#### [Extract provided]
====

This Intellectual Property Assignment Agreement (the “Agreement”) is made as of [Insert Effective Date] by and between [Insert Company Name] (the “Company”), and [Insert Employee Name] (“Employee”).
Hereinafter each of the Party is referred to as the “Party” and together as the “Parties”.
The Parties hereby agree as follows:
The Employee is an employee of the Company and by virtue of employment agreement, is or will be provided access to confidential and proprietary information of the Company;
The Employee may conceive and contribute to the development of intellectual property of the Company which may result during or after the course of his/her employment with the Company and for the discharge of the Employee’s obligations set forth in the employment agreement executed by the Employee with the Company;
The Parties wish to enter into this Agreement to set forth the terms relating to confidentiality obligations and ownership of intellectual property rights for the information shared with the Employee or created by the Employee.
Intellectual Property Rights shall mean rights arising from patents, utility models, rights to inventions, copyright, moral rights, trademarks, trade names, service marks and domain names, rights in get-up and trade dress according to the Lanham Act, goodwill and the rights to sue for passing off or unfair competition, design rights, semi-conductor topography rights, database rights, confidential information (including know-how and trade secrets and the rights to use and protect confidential information) and all other intellectual property rights, in each case whether registered or unregistered and including all applications, registrations granted pursuant to any of the applications and rights to apply for and be granted, renewals or extensions of and rights to claim priority from such rights, and all similar or equivalent rights or forms of protection which subsist or will subsist now or in the future in any part of the world and which will be disclosed or provided by the Company or created by the Employee for the Company.

====

(Data records)
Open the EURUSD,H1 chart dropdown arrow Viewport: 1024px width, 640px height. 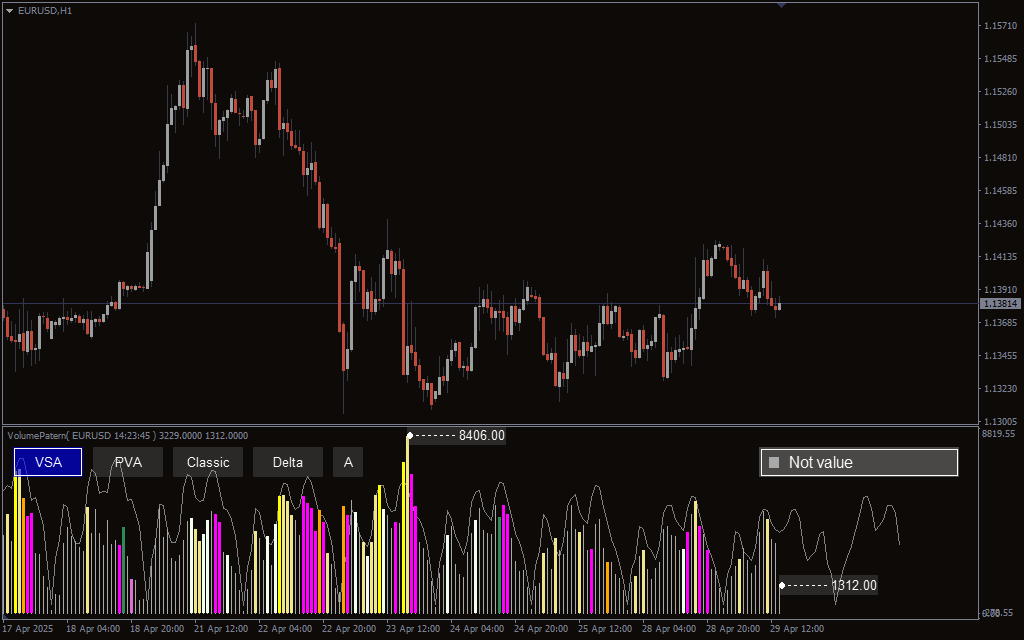[x=10, y=10]
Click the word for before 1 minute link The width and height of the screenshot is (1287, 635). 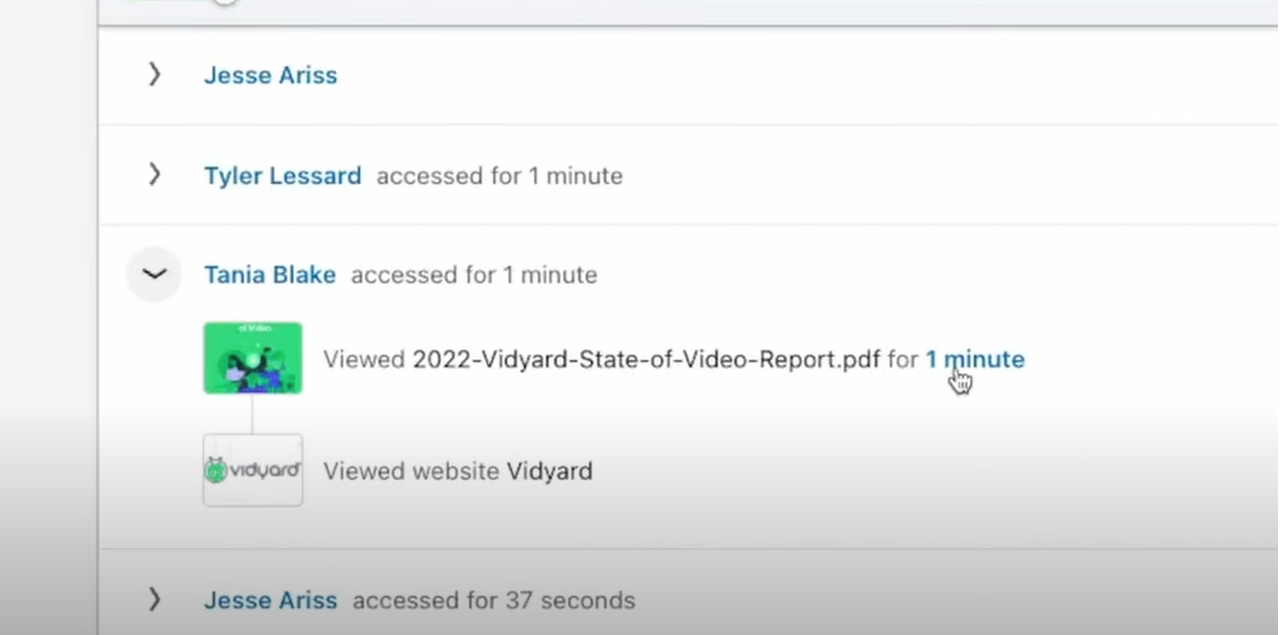coord(902,359)
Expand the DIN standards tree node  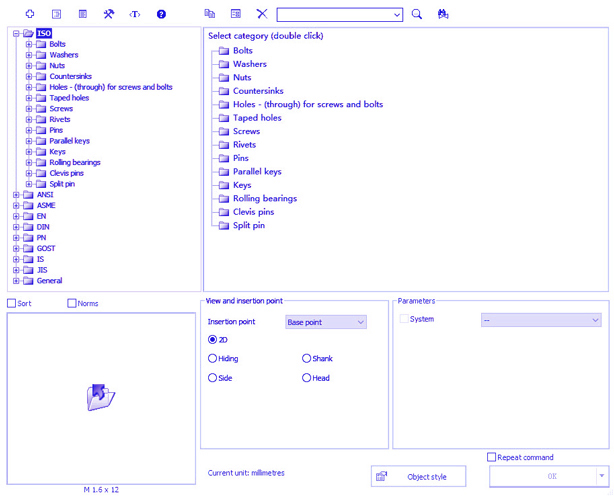click(x=17, y=227)
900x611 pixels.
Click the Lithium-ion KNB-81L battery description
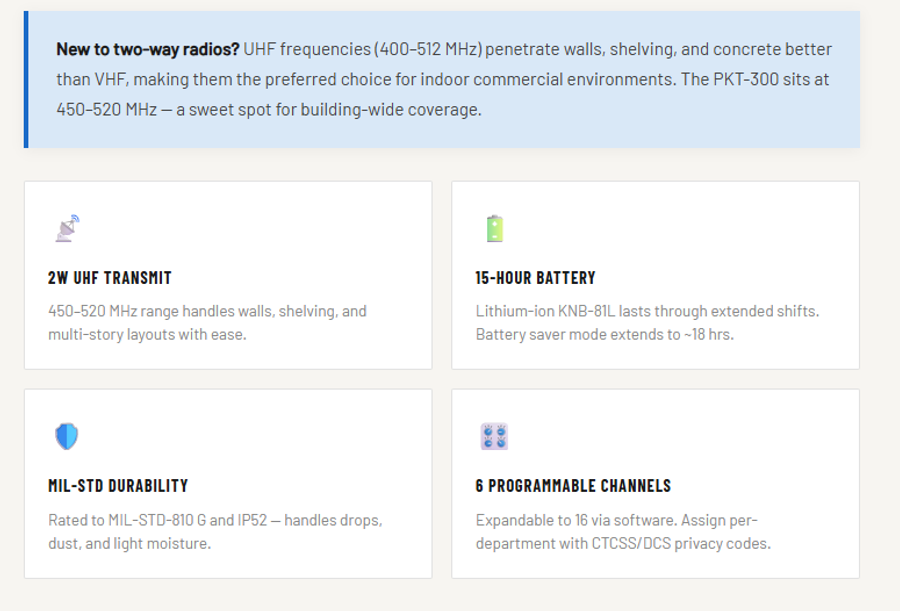coord(646,322)
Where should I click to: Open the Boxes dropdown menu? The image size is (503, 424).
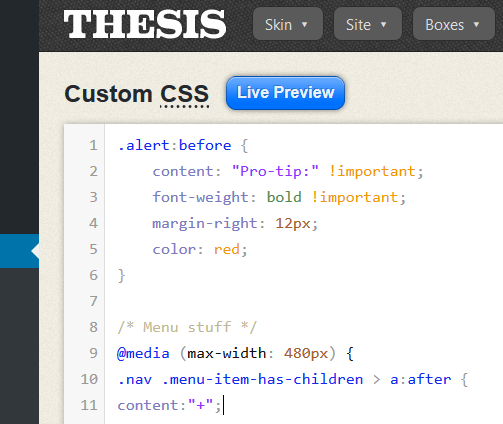(x=454, y=24)
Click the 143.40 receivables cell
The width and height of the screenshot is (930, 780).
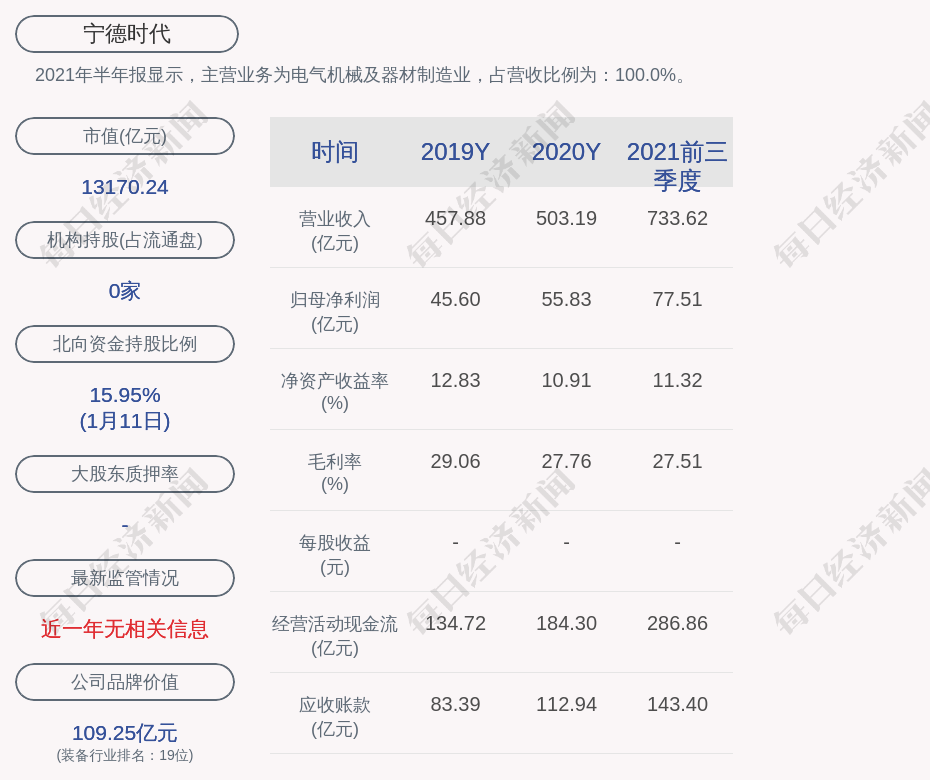pyautogui.click(x=677, y=704)
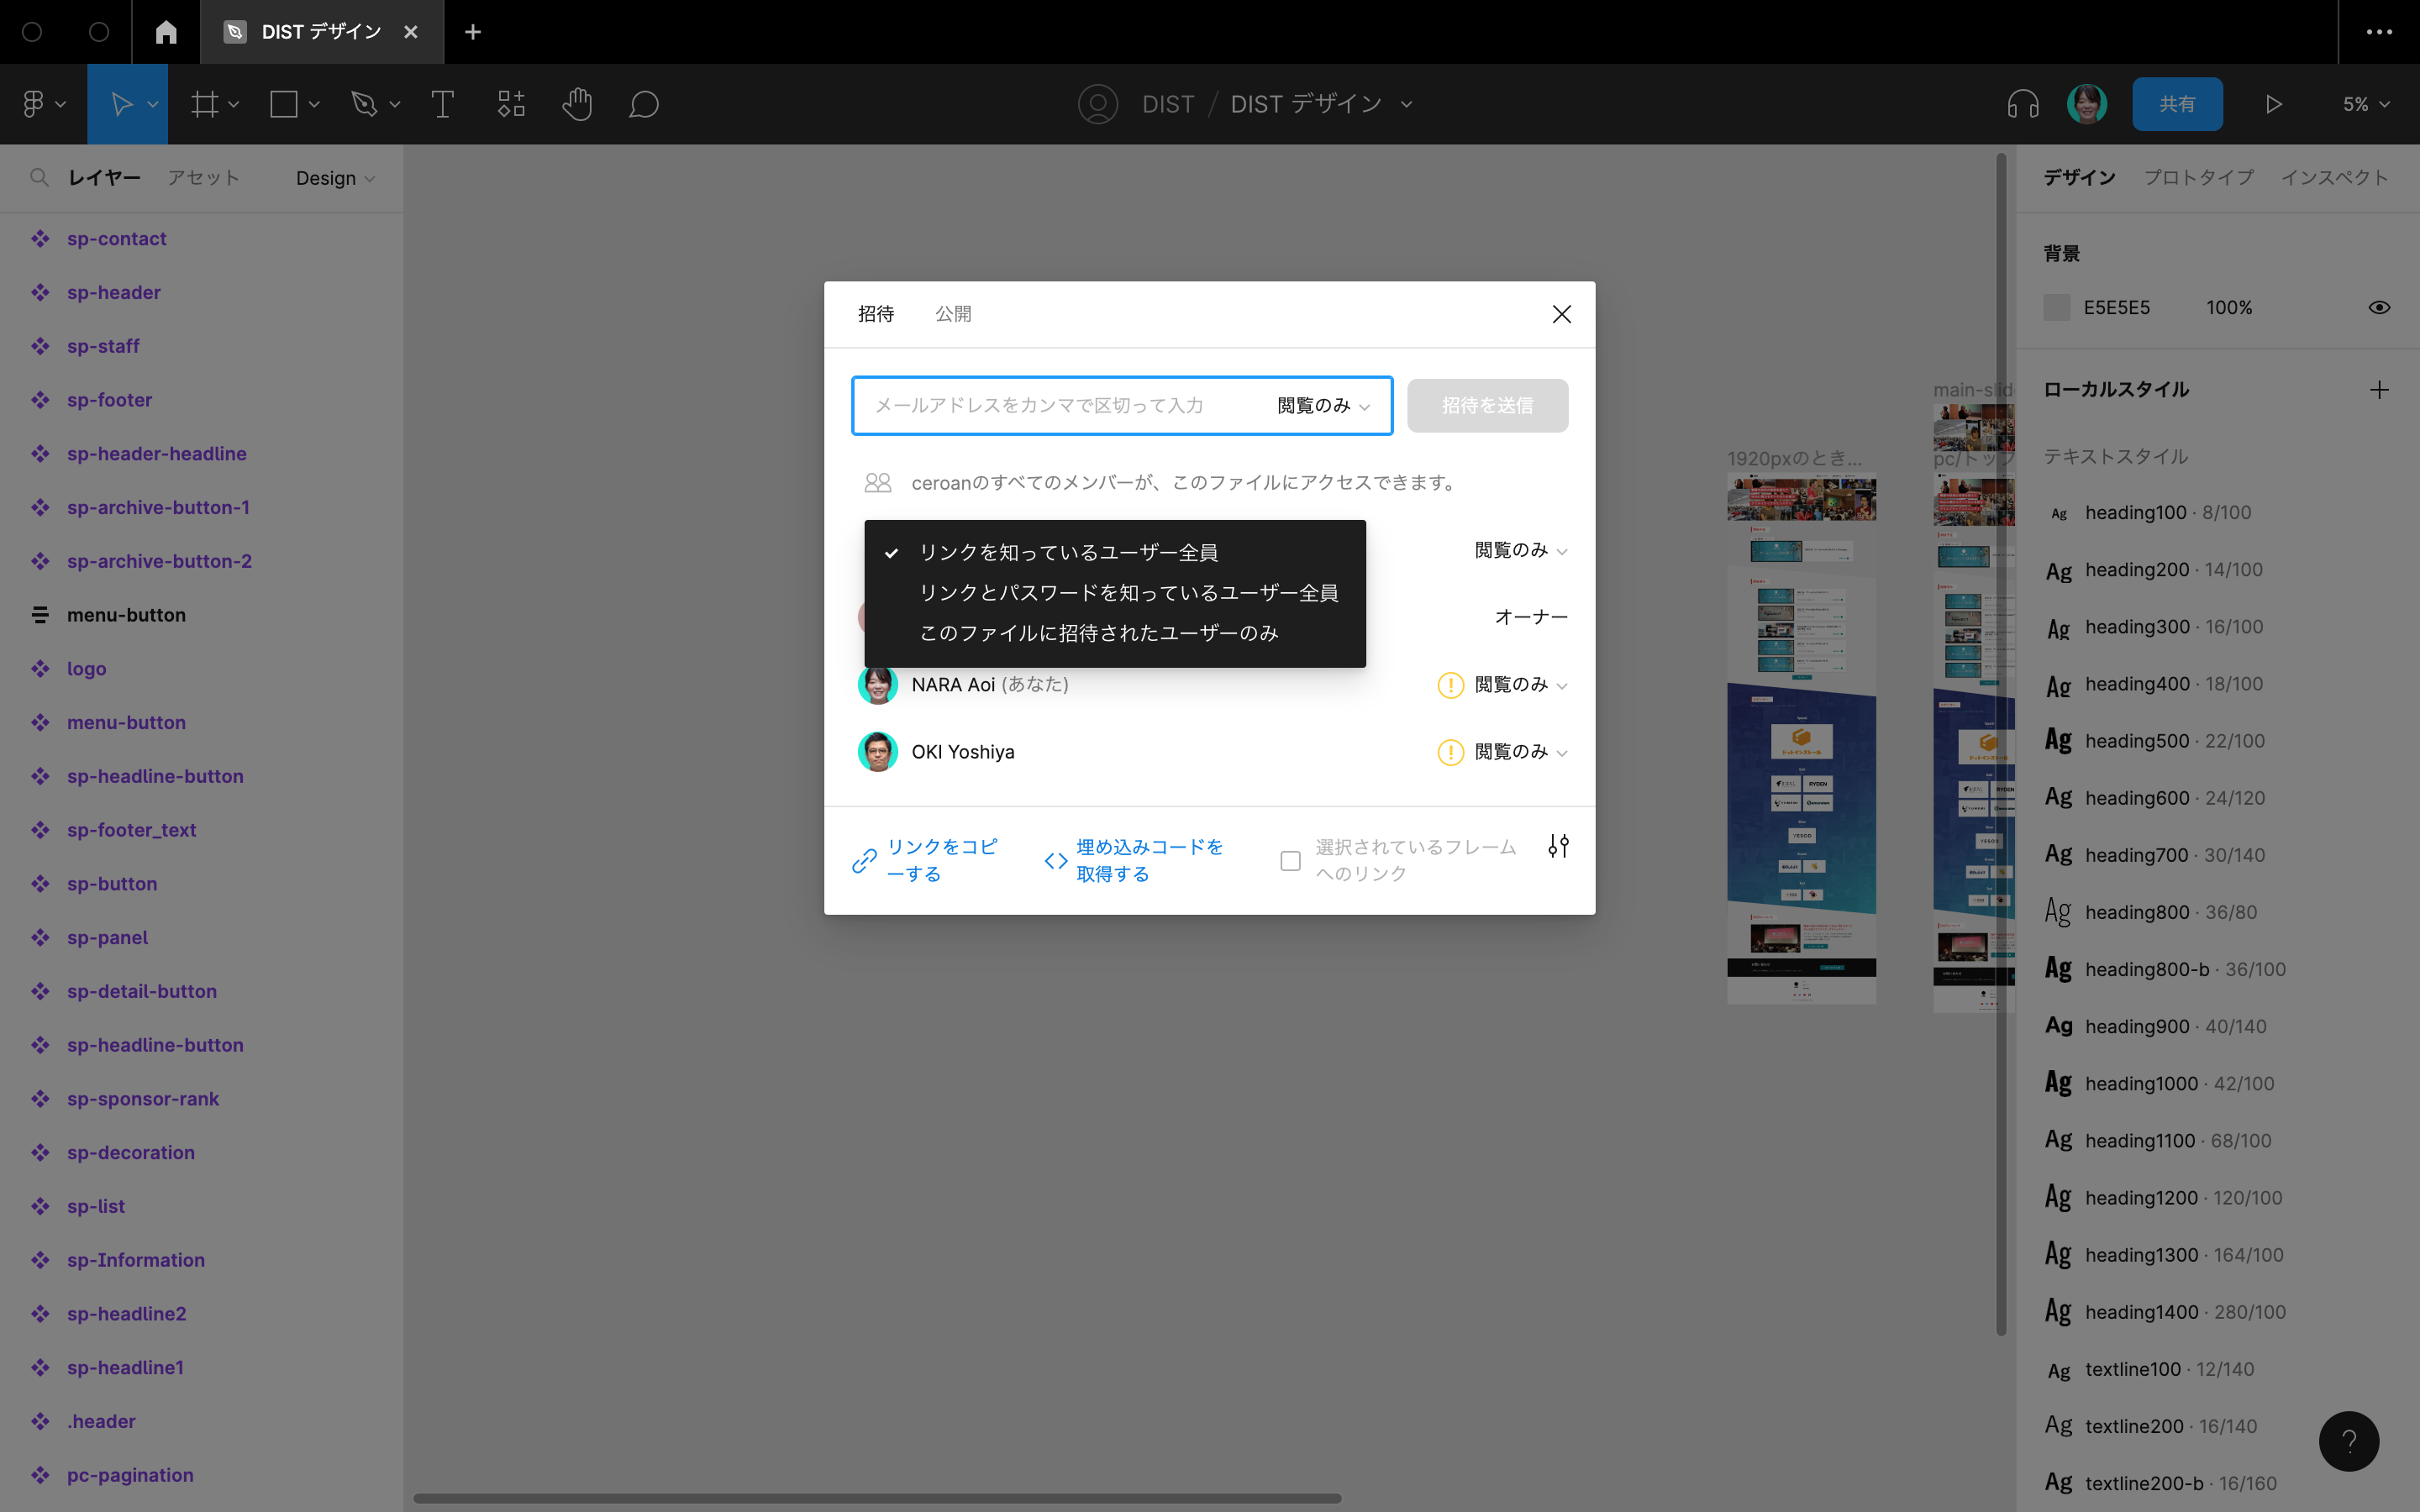Open the Resources components tool
This screenshot has width=2420, height=1512.
(x=511, y=104)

====

#### [The tasks]
1. In the intellectual property assignment agreement, under which act are rights in get-up and trade dress defined?
2. Reproduce the passage of the intellectual property assignment agreement from "The Parties hereby" to "by the Employee.".

#### [Answers for this exercise]
1. The Lanham Act.

2.
The Parties hereby agree as follows:
The Employee is an employee of the Company and by virtue of employment agreement, is or will be provided access to confidential and proprietary information of the Company;
The Employee may conceive and contribute to the development of intellectual property of the Company which may result during or after the course of his/her employment with the Company and for the discharge of the Employee’s obligations set forth in the employment agreement executed by the Employee with the Company;
The Parties wish to enter into this Agreement to set forth the terms relating to confidentiality obligations and ownership of intellectual property rights for the information shared with the Employee or created by the Employee.